Detection of Gelatinases by Substrate Zymography.

Zymography is a method of electrophoretic separation of matrix metalloproteinases (MMPs) in a polyacrylamide gel-containing substrate (called zymogram gel) for the assay of various MMPs in different biological samples. In particular, gelatin-zymography allows to determine simultaneously both active and latent forms of MMP-2 (gelatinase A) and MMP-9 (gelatinase B) in biological fluids as well as in tissue extracts with high sensitivity (order of pg) and in a semiquantitative manner.In this procedure, the proteins are separated by electrophoresis under denaturing but nonreducing conditions (to maintain enzymatic activity) in a polyacrylamide gel (SDS-PAGE) co-polymerized with a gelatin (denatured collagen) substrate.

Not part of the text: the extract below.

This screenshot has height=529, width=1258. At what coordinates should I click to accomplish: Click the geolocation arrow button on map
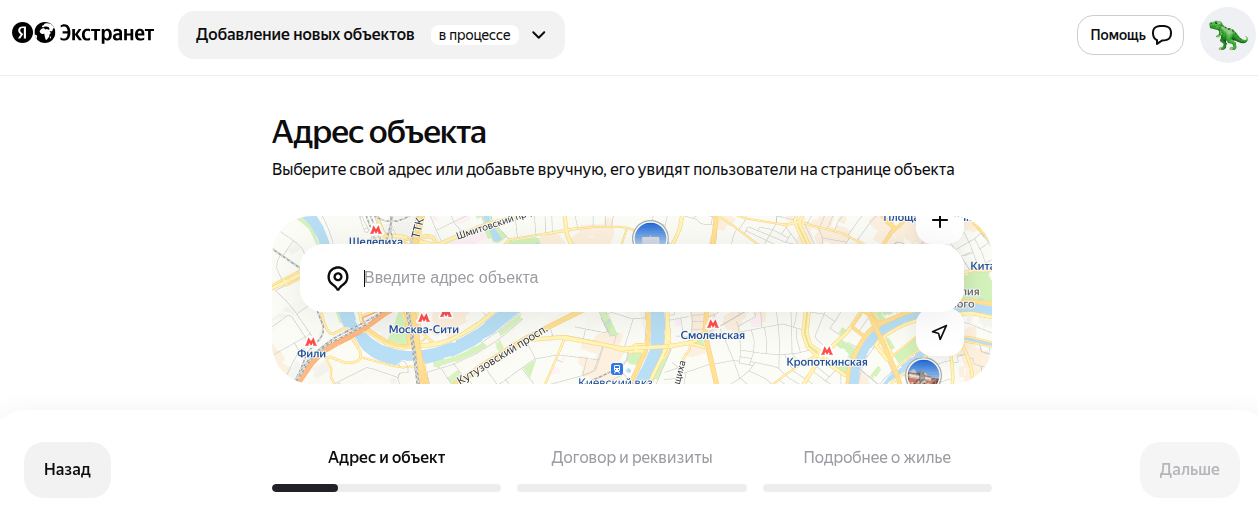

In the presence of SDS the enzymes are denatured exposing their active site, which permits both the latent and active forms of the gelatinases to exhibit gelatinolytic activity after their removal from the gel by a nonionic detergent (e.g., Triton X-100). After incubation in a calcium-containing buffer, the partially renatured enzymes can degrade the gelatin leaving a cleared zone that can be detected after staining of the gel. Coomassie blue staining of the gel reveals sites of proteolysis as white bands on a blue background of stained, undigested gelatin, that can be quantified by using an image analysis software.